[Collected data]

Content starts

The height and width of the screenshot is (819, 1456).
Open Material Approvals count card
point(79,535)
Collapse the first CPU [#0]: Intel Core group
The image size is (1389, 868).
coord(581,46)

Content ends

#### Problem description
Copy the records above. Keep every word as it is.

#### Answer to the exercise
The height and width of the screenshot is (819, 1456).
Open Material Approvals count card
point(79,535)
Collapse the first CPU [#0]: Intel Core group
The image size is (1389, 868).
coord(581,46)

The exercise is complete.